The Enduring Debate: Michael Lee Chin and Jamaica's Asset Tax, A Temporary Measure with Lingering Presence.
- Global TV Press 358

- Feb 21
- 3 min read

By: Wayne Forbes /GTV Editor
February 21st, 2026
The Enduring Debate: Michael Lee Chin and Jamaica's Asset Tax
The call by prominent banker Michael Lee Chin for the abolition of Jamaica's asset tax, particularly in an interview with CVM TV, reignites a long-standing debate about fiscal policy and economic growth in the nation. This critical discussion examines Lee Chin's stance, the historical context of the asset tax, and its broader implications for Jamaica's financial landscape.
The Asset Tax: A Temporary Measure with Lingering Presence
Jamaica's asset tax, as highlighted by Senator Ramon Small-Ferguson, was initially introduced as a temporary measure during a period of economic reform. Its purpose was to address a crisis and bolster the national coffers. However, like many "temporary" solutions, it has persisted beyond its intended three-year lifespan, leading to growing calls for its removal, especially from the financial sector.
The core of the argument against the asset tax, articulated by figures like Small-Ferguson, is that it does not tax profit or success, but rather the mere existence of capital. This means businesses, particularly financial institutions, are "punished for putting capital to work in the economy." This perspective suggests that such a tax can disincentivize investment and hinder economic expansion.
Michael Lee Chin's Intervention and the CVM TV Interview
While the specific details of Michael Lee Chin's CVM TV interview are crucial to a full critical analysis, his public stance on the asset tax aligns with the broader sentiment from the financial industry. As a highly successful entrepreneur and investor, Lee Chin's voice carries significant weight. His argument likely centers on the idea that the asset tax creates an unfavorable environment for capital formation and ultimately stifles the growth potential of businesses that are vital for job creation and overall prosperity.

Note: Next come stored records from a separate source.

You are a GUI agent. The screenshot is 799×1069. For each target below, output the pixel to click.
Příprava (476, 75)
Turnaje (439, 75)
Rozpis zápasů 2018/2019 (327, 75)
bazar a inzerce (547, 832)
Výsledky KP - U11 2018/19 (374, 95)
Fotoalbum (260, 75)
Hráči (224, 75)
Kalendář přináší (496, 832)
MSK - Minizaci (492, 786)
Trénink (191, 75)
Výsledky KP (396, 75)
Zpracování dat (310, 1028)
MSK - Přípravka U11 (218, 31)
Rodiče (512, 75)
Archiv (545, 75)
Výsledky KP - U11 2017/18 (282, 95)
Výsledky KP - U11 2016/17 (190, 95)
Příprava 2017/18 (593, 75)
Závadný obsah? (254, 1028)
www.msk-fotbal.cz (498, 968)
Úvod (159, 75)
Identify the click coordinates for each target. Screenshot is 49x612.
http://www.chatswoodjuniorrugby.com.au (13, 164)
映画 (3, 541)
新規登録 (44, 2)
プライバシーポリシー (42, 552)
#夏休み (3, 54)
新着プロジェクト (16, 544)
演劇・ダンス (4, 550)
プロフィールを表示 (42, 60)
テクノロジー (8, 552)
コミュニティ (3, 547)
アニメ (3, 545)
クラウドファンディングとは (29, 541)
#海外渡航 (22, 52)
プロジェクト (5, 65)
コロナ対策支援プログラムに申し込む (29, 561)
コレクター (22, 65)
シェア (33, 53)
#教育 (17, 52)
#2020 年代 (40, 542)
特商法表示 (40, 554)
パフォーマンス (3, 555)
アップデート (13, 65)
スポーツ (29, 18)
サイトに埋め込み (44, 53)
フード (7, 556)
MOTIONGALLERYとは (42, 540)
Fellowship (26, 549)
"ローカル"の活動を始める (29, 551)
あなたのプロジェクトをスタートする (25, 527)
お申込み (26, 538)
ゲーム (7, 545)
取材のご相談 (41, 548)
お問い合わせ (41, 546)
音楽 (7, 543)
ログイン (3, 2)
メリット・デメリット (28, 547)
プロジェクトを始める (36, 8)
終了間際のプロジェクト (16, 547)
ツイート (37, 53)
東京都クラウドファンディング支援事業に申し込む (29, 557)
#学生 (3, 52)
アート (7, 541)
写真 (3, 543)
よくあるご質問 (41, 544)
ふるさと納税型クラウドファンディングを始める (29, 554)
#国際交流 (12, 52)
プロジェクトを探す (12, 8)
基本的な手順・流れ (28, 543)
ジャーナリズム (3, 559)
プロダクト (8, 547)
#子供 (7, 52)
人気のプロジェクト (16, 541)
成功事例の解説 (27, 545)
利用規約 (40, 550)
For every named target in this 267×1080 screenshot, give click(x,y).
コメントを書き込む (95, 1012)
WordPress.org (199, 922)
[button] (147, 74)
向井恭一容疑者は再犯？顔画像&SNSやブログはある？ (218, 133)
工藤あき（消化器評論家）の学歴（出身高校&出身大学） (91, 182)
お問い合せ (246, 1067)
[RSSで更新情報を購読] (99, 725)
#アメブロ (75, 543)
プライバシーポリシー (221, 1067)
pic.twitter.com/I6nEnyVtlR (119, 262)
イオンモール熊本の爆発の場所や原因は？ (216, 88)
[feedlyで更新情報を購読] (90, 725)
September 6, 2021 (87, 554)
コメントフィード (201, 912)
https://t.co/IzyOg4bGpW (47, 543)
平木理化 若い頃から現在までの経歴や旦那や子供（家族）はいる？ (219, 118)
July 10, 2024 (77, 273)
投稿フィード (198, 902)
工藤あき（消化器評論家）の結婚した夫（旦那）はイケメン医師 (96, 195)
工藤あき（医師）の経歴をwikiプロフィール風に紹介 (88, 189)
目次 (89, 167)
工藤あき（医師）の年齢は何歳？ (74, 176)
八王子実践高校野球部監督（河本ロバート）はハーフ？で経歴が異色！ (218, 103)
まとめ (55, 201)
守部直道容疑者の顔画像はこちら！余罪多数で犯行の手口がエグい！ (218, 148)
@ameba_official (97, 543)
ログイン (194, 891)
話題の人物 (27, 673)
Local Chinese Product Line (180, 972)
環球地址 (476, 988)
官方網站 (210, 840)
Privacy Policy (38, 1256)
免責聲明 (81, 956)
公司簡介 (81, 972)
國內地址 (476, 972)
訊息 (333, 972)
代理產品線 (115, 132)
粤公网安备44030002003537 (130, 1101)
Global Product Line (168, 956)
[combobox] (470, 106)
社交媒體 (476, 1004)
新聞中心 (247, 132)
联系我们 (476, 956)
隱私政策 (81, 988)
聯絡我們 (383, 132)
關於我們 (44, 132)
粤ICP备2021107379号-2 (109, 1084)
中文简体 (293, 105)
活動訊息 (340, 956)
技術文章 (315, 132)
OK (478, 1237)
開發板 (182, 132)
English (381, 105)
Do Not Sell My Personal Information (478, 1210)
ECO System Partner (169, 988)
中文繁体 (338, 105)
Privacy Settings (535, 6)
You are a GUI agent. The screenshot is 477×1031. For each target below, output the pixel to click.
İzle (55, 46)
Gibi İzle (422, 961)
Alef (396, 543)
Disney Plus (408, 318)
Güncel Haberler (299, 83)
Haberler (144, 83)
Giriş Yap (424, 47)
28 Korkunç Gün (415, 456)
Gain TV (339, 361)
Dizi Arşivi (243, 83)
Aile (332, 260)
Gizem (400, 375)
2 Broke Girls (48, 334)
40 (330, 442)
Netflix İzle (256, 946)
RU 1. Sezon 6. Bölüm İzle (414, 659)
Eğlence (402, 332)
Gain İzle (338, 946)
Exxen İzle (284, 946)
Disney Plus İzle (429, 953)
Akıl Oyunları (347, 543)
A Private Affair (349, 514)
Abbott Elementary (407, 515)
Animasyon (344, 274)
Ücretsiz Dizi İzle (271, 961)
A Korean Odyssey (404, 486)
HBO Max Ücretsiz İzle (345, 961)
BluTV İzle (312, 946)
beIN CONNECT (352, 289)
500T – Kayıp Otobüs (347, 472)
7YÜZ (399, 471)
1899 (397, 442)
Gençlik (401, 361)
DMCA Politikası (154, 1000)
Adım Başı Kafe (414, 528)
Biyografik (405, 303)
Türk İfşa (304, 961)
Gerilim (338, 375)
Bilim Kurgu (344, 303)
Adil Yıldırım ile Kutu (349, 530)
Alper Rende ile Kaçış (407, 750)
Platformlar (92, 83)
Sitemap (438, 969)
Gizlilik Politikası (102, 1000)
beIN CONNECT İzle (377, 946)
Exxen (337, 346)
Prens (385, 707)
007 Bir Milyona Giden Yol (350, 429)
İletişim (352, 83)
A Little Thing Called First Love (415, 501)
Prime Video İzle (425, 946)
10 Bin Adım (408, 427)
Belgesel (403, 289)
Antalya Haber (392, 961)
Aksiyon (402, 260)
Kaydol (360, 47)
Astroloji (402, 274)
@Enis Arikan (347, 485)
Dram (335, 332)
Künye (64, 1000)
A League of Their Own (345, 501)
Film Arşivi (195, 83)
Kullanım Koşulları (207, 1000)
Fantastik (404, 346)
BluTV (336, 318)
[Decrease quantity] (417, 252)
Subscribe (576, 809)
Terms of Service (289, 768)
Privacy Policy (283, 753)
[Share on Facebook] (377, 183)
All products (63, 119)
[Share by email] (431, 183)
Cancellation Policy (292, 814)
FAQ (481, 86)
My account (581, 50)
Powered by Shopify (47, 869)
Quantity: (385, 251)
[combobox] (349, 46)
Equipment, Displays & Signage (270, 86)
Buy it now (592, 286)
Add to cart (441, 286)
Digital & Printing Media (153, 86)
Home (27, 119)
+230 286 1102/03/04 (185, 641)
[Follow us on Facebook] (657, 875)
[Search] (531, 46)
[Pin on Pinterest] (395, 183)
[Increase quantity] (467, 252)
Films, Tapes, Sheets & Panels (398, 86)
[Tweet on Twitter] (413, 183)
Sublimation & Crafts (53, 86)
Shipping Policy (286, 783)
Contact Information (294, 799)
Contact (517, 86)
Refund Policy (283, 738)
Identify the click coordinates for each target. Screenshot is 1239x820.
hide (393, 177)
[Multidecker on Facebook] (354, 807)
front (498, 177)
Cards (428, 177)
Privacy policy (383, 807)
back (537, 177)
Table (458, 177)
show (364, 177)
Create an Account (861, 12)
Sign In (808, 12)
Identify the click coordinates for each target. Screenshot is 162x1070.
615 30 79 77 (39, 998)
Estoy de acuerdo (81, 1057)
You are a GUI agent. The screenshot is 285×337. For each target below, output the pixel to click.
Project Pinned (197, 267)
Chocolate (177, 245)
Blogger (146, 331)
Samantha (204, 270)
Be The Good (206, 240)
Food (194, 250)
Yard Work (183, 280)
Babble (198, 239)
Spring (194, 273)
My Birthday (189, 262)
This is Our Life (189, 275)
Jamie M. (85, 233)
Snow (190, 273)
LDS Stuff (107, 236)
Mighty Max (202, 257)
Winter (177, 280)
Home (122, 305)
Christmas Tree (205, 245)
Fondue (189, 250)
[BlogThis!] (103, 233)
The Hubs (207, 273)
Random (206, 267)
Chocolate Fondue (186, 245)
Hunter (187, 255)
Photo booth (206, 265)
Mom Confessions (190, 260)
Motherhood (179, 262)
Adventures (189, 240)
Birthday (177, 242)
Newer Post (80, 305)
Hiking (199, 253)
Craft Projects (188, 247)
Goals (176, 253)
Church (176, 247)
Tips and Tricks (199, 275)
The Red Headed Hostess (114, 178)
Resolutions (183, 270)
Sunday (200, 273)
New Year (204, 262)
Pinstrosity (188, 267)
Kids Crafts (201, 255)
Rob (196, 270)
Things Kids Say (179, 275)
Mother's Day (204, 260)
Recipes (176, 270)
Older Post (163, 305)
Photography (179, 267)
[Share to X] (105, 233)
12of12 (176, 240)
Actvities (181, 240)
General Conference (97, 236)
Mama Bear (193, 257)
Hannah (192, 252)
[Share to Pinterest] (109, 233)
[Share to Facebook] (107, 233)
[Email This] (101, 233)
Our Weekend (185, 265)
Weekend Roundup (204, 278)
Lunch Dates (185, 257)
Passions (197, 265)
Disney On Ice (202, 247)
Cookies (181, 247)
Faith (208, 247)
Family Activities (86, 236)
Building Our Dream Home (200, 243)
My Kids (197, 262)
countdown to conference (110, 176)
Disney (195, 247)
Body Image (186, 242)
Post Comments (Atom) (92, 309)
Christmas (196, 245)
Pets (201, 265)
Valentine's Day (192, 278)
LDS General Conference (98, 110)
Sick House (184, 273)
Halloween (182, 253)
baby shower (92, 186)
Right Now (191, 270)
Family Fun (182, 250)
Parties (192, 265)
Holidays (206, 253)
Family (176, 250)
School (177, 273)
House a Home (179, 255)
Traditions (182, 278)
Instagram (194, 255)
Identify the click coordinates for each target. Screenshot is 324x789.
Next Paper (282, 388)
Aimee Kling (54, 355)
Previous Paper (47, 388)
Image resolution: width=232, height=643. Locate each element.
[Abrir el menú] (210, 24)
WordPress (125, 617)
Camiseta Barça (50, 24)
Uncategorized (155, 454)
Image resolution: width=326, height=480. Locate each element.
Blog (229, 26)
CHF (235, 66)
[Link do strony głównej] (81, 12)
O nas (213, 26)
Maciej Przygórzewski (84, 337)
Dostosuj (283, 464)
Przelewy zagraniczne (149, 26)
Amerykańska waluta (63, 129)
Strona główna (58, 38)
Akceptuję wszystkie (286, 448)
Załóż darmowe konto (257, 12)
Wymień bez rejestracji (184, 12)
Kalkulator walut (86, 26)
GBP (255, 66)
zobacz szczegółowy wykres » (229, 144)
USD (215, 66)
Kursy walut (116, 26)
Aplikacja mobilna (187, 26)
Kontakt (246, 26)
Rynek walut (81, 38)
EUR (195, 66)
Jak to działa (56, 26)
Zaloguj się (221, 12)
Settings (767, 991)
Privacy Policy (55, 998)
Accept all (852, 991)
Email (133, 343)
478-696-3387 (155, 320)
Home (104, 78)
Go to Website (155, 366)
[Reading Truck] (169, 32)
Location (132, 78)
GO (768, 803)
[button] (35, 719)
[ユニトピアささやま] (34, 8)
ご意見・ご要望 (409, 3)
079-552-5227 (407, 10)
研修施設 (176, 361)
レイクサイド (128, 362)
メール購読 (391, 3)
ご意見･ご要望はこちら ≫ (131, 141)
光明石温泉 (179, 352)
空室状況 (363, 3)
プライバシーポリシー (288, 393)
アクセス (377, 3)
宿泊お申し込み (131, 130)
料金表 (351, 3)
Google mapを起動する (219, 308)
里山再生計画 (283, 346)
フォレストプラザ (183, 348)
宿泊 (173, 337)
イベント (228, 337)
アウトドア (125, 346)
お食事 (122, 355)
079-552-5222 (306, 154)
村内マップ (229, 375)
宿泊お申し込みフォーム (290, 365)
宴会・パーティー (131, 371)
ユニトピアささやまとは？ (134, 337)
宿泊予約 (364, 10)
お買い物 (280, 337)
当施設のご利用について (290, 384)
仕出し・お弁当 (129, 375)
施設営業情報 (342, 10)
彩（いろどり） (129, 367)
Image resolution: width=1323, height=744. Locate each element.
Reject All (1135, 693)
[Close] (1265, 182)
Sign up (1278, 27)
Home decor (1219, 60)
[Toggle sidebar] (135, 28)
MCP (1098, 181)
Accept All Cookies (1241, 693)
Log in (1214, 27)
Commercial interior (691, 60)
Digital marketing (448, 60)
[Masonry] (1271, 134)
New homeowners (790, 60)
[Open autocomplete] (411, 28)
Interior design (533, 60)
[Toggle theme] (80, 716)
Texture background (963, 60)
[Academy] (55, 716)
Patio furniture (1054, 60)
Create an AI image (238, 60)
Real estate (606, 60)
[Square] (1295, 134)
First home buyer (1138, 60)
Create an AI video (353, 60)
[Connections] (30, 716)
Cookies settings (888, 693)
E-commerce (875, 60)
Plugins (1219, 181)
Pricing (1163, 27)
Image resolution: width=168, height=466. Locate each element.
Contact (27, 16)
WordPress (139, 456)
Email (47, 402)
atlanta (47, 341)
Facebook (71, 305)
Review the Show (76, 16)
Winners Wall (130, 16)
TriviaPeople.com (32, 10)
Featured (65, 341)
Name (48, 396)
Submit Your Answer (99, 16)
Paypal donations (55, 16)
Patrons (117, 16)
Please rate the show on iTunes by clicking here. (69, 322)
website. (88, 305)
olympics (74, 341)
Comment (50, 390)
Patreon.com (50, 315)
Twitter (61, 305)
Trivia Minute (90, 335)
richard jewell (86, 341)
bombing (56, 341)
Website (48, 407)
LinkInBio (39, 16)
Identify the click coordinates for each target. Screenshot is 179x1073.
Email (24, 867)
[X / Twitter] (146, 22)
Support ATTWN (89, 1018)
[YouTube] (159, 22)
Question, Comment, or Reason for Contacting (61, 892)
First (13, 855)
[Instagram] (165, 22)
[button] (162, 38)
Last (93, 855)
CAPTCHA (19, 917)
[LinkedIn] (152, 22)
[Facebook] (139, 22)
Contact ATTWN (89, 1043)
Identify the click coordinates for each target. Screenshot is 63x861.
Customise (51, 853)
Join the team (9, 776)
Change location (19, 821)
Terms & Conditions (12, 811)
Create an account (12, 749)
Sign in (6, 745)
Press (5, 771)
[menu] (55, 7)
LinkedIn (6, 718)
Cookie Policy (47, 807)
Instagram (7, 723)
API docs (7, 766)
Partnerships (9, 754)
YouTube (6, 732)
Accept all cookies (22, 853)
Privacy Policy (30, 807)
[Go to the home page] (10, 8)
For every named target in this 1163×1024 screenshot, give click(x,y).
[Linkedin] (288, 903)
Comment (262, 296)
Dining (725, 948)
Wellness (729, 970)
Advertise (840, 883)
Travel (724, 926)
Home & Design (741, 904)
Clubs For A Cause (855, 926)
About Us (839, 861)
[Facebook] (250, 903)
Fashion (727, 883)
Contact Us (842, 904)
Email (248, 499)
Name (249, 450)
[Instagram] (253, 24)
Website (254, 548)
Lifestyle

A critical discussion of his interview would need to consider several points:
- Specificity of his arguments: Did Lee Chin offer concrete evidence of how the asset tax negatively impacts businesses he is involved with or the broader economy? Did he quantify the disincentive effect?
- Proposed alternatives: Did he suggest alternative revenue-generating measures for the government to compensate for the abolition of the asset tax? Without viable alternatives, his call could be seen as fiscally irresponsible, especially given Jamaica's ongoing need for revenue.
- Timing of his call: Given the global economic climate and Jamaica's specific fiscal pressures, is this the opportune moment to abolish a tax that, despite its criticisms, provides a consistent revenue stream?
- Impact on different sectors: While financial institutions are directly affected, how would the abolition of the asset tax influence other sectors of the economy? Would the benefits trickle down effectively?
The Government's Perspective and the Balancing Act
Government officials, such as Senator Keith Duncan, have acknowledged the "distortionary" nature of the asset tax but emphasize that "hard choices need to be made" as the country grapples with fiscal pressures and recovery efforts, including those related to natural disasters. This highlights the difficult balancing act governments face: the need to raise revenue to fund public services and development initiatives versus the desire to create a tax environment that fosters private sector growth.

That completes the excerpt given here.